Apple tried to drive the lens way too far in the other direction, widening it out to the videogame market as a whole, in which Apple is *obviously* not a monopolist (and hell, in which Epic is probably more powerful)
The court rejected both, and zeroed in on a different market: The market for mobile video game transactions. I'm not an anti-trust guy, so maybe my gut instincts are wrong, but I think the judge got this one right
This is going to hurt, btw. Again, I'm not an antitrust guy, so maybe I'm reading this wrong, but it sounds to me like the court is saying it's not convinced Apple *couldn't* be proven to be a monopolist in that narrower market, just that Epic didn't have the evidence for it. And
if that's so, it may well be that Epic's choice to argue for the narrowest possible market is the reason it didn't have that evidence. I'm not familiar with the trial record, so maybe I'm overreading this. But strategy often implicates what evidence you go out and get, and
trial counsel may have been concerned that putting in any evidence about a broader market than "the App Store" might have weakened their chances of getting a finding that the App Store was the relevant market.
That's one hell of a swing-for-the-fences approach, but that's a big part of litigation strategy: do you go for the high-variance play, the one that if it hits you win your case, guaranteed, but may not hit? Or do you make maybe a more solid argument on the relevant market - but
one that will make it much harder to prove monopolistic conduct within that market?

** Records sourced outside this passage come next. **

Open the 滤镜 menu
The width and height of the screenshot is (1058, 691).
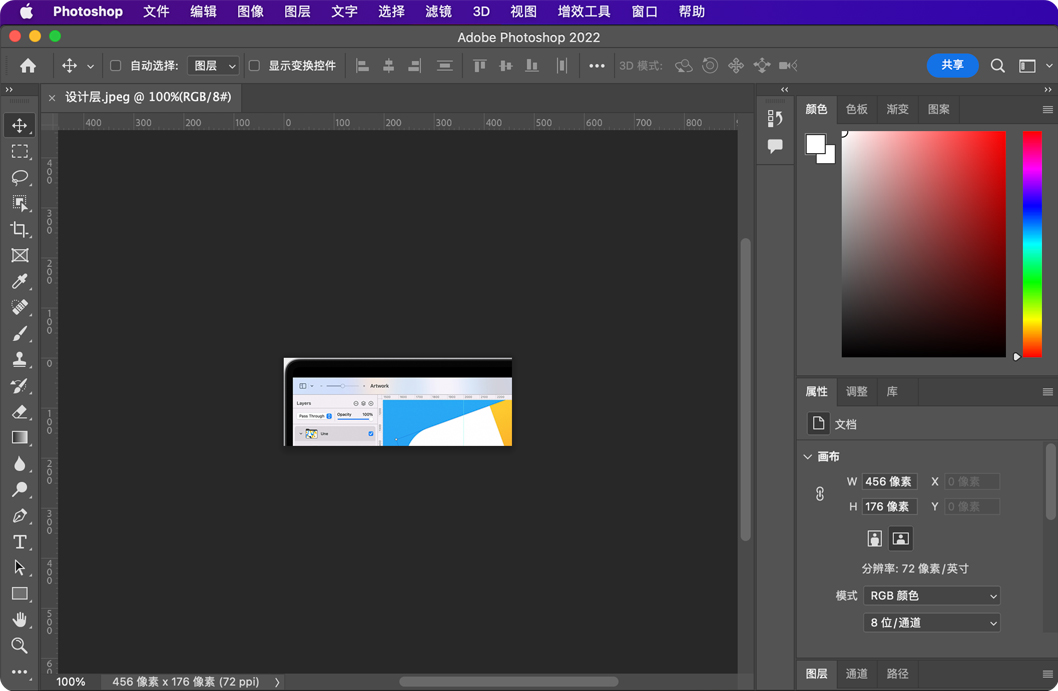437,11
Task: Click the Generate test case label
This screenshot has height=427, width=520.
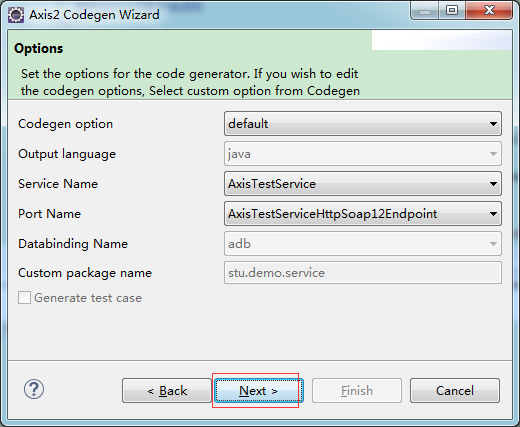Action: click(x=88, y=298)
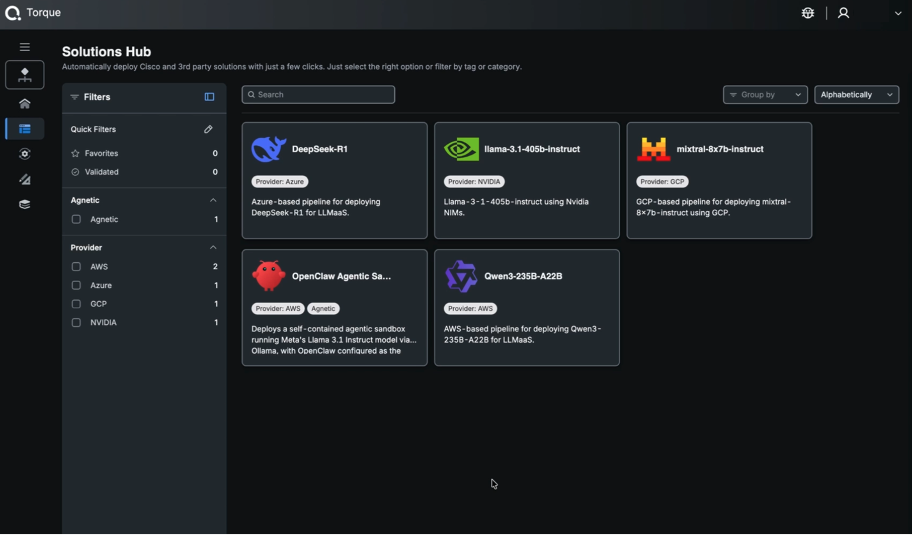The image size is (912, 535).
Task: Tick the Agnetic filter checkbox
Action: [76, 219]
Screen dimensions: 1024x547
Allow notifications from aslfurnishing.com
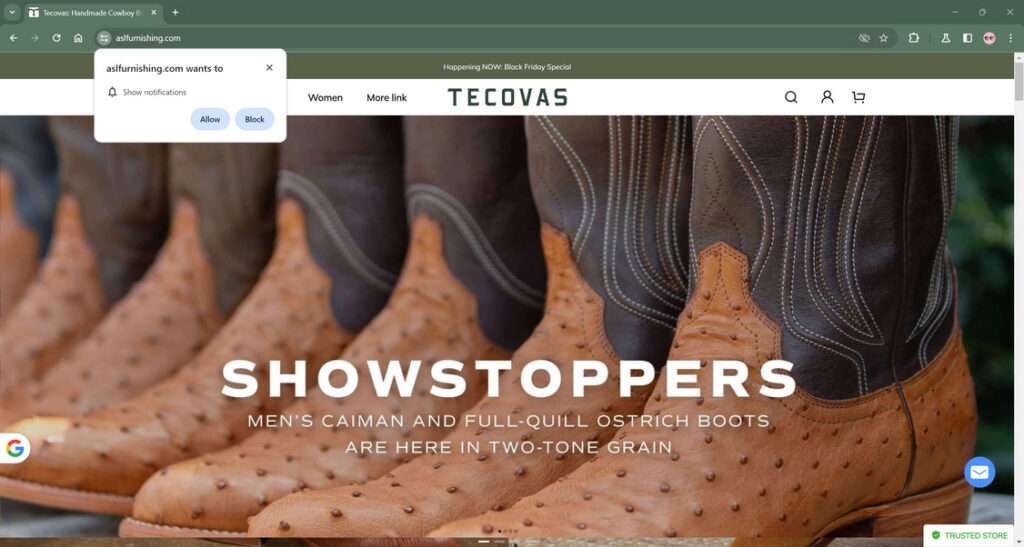[x=210, y=119]
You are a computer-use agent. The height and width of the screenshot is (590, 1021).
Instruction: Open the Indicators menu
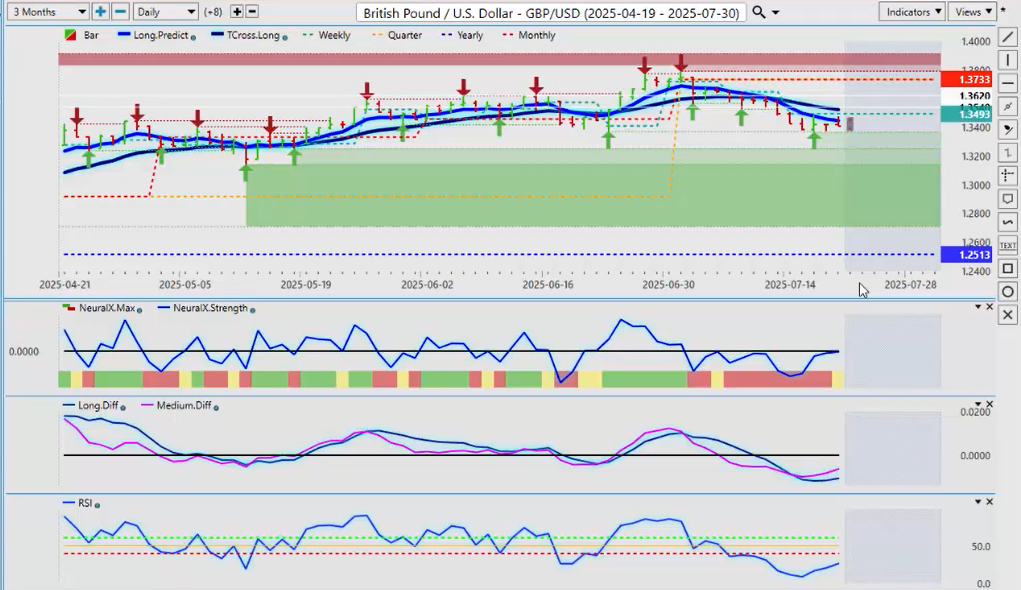pyautogui.click(x=912, y=11)
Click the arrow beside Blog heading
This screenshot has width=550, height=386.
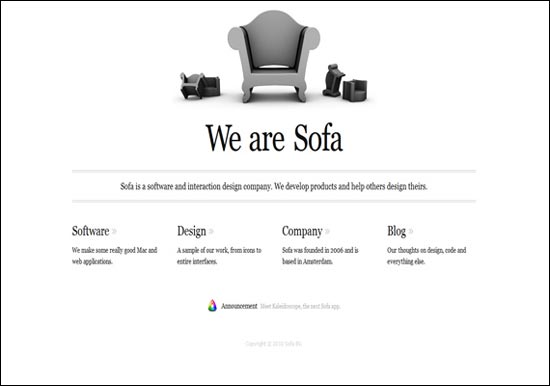tap(411, 231)
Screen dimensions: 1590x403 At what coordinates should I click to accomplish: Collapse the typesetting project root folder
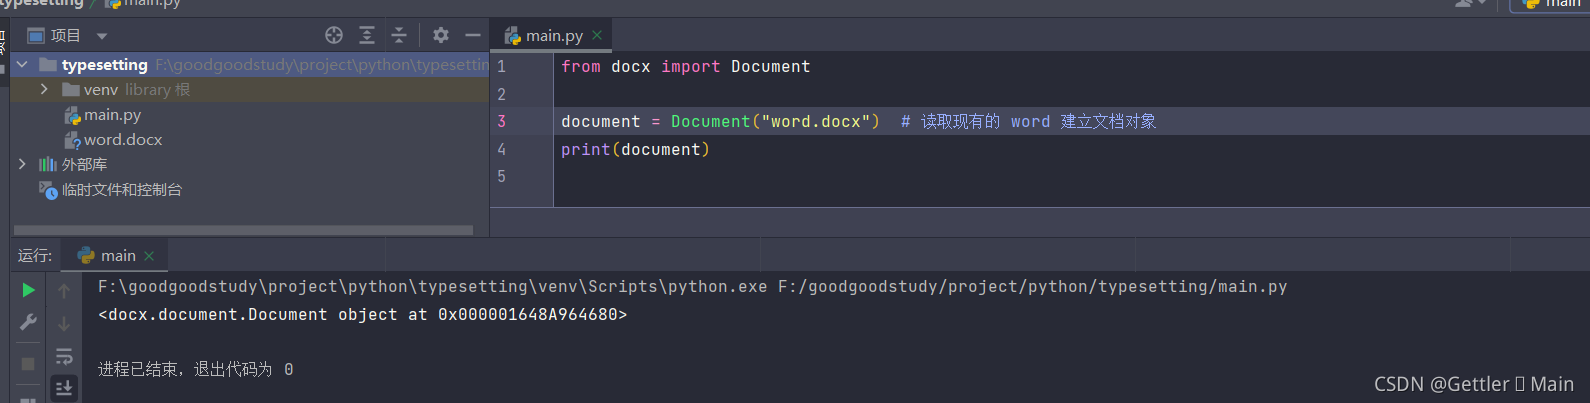click(x=22, y=65)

These types of decisions are why GCs and lead partners make the money they do; there are real arguments in either direction, and can be billions of dollars at stake hinging on their judgment
Again, I don't know the trial record, and maybe they did make the fallback argument about the mobile gaming market, and just didn't have the evidence. Let's see as we read through. But I figured it was worth making the broader point about litigation strategy anyway.
Then we get to the meat of the ruling: what the judge found. She isn't kidding about the length, btw - it's 185 pages. No, we won't cover every paragraph, and in fact, let's jump to that outline
Here it is. As you can see, this ruling is ... um ... an epic.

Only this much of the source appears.